One study looking at a small sample of children who already experience headaches found “since the COVID-19 pandemic’s onset, pediatric headache patients have experienced increasing headache frequency, worsening anxiety and mood, decreased physical activity, and increased screen usage.”

There’s some tentative, early, research showing that practices like meditation may help. The Henry family’s foundation provides links to free meditation through their Headache School program run out of the University of Utah School of Medicine neurology department.

Lifestyle changes are an important part of combatting migraine, Dan Henry said. Many of those changes are fairly simple — from ensuring that a patient gets eight hours of sleep each night, to adequate water intake, to exercising and avoiding skipping meals.

A mini-review published in the journal Frontier of Neurology concluded, “patients without regular lifestyle behaviors are more likely to have chronic migraine than episodic migraine.”

Teaching children about these lifestyle changes, getting them treatment early, can change the trajectory of their lives.

(Francisco Kjolseth | The Salt Lake Tribune) Dr. Dan Henry lost his daughter Danielle, pictured, to suicide following years of chronic migraine. His elder daughter Elizabeth Henry Weyher and his wife Diane, have spent their lives trying to raise awareness around migraines and Dr. Henry and his family launched an initiative to raise awareness in schools.

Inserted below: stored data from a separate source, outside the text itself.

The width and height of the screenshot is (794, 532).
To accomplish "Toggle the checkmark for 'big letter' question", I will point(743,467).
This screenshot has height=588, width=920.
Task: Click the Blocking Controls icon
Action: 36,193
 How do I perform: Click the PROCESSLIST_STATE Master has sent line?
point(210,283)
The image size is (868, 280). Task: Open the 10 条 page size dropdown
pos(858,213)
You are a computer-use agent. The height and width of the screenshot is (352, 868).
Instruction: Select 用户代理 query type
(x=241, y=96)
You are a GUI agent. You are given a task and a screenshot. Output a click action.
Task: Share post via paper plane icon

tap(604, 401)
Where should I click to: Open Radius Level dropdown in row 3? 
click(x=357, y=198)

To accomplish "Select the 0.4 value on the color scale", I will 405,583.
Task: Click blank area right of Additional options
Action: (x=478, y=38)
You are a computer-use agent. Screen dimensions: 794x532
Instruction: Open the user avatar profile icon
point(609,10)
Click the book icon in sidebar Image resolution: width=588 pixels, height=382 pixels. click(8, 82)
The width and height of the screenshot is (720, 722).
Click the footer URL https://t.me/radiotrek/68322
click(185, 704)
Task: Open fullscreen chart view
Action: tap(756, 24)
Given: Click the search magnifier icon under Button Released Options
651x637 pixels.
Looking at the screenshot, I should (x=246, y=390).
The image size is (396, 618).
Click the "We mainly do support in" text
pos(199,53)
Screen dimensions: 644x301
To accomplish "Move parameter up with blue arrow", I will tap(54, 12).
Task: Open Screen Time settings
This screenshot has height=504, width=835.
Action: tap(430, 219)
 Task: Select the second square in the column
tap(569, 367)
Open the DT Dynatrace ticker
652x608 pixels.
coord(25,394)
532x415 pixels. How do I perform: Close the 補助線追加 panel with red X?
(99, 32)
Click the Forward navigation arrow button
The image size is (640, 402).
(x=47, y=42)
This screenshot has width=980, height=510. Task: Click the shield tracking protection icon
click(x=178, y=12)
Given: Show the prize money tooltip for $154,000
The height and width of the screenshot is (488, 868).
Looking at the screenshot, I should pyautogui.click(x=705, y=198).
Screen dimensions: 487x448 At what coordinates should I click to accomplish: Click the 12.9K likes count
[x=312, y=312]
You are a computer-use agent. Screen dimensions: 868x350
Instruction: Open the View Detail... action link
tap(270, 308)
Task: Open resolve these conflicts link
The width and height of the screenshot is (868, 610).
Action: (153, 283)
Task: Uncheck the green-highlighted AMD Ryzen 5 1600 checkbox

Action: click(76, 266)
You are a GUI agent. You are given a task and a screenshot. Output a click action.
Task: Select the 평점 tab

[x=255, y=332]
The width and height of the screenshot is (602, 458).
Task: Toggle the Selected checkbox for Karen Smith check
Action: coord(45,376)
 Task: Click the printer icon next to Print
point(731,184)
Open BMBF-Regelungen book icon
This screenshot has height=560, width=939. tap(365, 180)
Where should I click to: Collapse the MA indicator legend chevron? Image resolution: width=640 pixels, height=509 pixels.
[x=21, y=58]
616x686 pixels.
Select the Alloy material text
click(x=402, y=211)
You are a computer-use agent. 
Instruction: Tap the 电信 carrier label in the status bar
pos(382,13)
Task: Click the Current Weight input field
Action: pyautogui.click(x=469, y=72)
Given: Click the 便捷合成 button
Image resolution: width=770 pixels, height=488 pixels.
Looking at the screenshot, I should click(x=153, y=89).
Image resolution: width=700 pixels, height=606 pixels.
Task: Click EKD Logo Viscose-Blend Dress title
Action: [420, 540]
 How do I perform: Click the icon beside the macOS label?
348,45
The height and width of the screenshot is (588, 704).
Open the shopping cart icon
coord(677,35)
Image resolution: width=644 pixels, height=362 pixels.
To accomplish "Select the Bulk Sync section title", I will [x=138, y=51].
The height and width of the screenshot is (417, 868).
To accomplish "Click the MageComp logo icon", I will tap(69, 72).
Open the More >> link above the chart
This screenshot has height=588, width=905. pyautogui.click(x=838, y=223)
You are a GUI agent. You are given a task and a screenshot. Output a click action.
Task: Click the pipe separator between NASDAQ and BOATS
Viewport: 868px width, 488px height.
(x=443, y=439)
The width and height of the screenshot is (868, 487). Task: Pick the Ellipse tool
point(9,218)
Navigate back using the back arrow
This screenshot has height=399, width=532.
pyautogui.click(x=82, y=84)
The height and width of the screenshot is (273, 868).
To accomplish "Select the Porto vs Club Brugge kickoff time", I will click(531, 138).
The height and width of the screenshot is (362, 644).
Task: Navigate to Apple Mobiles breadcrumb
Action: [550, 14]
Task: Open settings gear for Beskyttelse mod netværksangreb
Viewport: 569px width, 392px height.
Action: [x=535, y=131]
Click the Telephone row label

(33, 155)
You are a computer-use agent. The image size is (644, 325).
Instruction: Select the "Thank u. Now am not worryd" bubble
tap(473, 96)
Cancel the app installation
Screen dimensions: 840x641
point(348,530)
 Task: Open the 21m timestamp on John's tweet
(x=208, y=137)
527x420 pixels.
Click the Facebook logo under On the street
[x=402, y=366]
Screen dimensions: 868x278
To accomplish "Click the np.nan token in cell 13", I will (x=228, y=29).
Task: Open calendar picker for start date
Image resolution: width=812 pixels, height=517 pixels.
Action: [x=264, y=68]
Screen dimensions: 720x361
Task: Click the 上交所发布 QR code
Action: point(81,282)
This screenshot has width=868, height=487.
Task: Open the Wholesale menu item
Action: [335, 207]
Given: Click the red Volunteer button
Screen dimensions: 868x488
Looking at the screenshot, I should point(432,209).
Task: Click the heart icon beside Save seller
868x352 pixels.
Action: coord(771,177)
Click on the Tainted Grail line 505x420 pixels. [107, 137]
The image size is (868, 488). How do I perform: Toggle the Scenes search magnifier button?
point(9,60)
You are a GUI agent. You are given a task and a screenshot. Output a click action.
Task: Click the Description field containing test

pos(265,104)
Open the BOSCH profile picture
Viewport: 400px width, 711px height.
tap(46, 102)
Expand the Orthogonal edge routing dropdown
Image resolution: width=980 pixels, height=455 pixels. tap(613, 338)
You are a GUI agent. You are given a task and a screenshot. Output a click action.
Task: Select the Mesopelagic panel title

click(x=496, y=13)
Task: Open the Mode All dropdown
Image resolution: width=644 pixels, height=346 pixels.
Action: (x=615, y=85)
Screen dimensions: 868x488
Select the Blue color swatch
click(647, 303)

More than two decades have passed since the Henry family lost Danielle, but the family’s love for her and profound loss are always present.

In Diane and Dan Henry’s home a portrait of Danielle hangs on the living room wall. There are pictures of Danielle hugging her golden Labrador, Homer. “My daughter was brilliant,” Dan Henry said.

The memories of their funny, smart and athletic daughter and sister give their work a clear sense of purpose, even urgency.

“If we can educate this generation,” Weyher said, “we can make a huge difference.”